Photo: Gran Canaria Cabildo.
Updated 24 February: At first light, an army Military Emergencies crew of 85 left Seville for Gran Canaria to join firefighting efforts which continue today. There are now 176 military personnel in the island to assist local crews which are themselves supplemented by bomberos from Tenerife and La Palma. Last night is said to have been extremely difficult for firefighters, who have worked ceaselessly to deal with one of the most active fronts which has reactivated near Tasarte. Secondary blazes have broken out and some points have had to be abandoned since conditions were such that firefighters could have been surrounded and trapped. Canarian President Torres says that the greatest worry now is the Reserva Natural de Inagua where this morning a little rain has fallen, and even though it is mucky and full of dust, it is rain, and welcome as such. Tonight, two sea planes will arrive to start assisting firefighting efforts now that conditions have improved sufficiently for them to help safely.
Updated 4.30pm: Sadly, things have not improved, and now the El hoyo and Tocodomán areas are preparing to evacuate. The fire has now spread to Inagua with the wind sending it towards La Aldea and Tejeda. Again. What a tragedy.

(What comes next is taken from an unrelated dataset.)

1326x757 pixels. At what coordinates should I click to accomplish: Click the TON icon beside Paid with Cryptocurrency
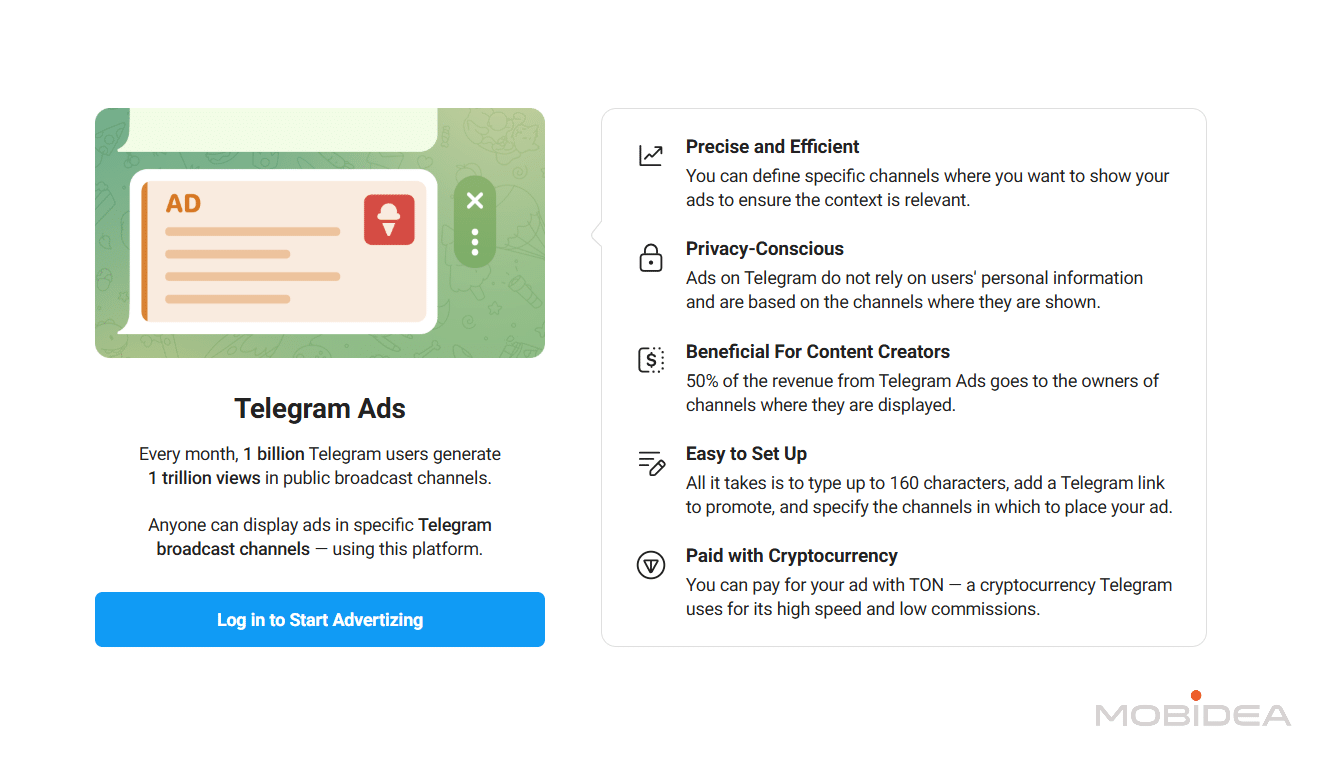651,565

Updated 23 February: The wild winds and calima-collapsed humidity have made firefighting very difficult in Gran Canaria overnight and this morning. Not least of the problems is that firefighting aircraft are struggling to carry out their manoeuvres safely. The army’s emergency unit has been called in as is quite normal for such blazes, and are adding to the ground efforts, which continue this afternoon in horrendous conditions. Some residents remain in accommodation centres, and one village was cordoned off because it couldn’t be evacuated – a ring of bomberos formed to defend them in their very houses. The public is asked to abide by all official notices, advice and instructions, with the Cabildo saying they hope – but can’t “expect” – things to improve this afternoon and, possibly, with the fire able to be classified as “under control”. Let’s hope so.

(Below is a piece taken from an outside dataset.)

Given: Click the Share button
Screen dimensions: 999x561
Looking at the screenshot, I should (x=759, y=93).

Original post 22 February: Many will remember last August’s devastating fire in Gran Canaria (see HERE), and tonight, in almost equally horrendous conditions, firefighting teams are back in action dealing with a blaze fanned by the very high winds forecast for the Canaries as a whole, and the extremely low humidity of around 30% that calimas bring with them. Some residents have been evacuated and, sadly, some houses have been burnt. The Cabildo has said, however, that despite the ferocious gusts of wind, 60% of this fire’s perimeter is stabilized. The problem is with the front near Tasarte towards Tasartico and, especially, the barranco to the west. Teams are currently working in dreadful conditions to contain that front of some 600m in a situation that is said with typical understatement from the heroic firefighters, to be “difficult”. Once again, we go to bed and give a prayer for Gran Canaria.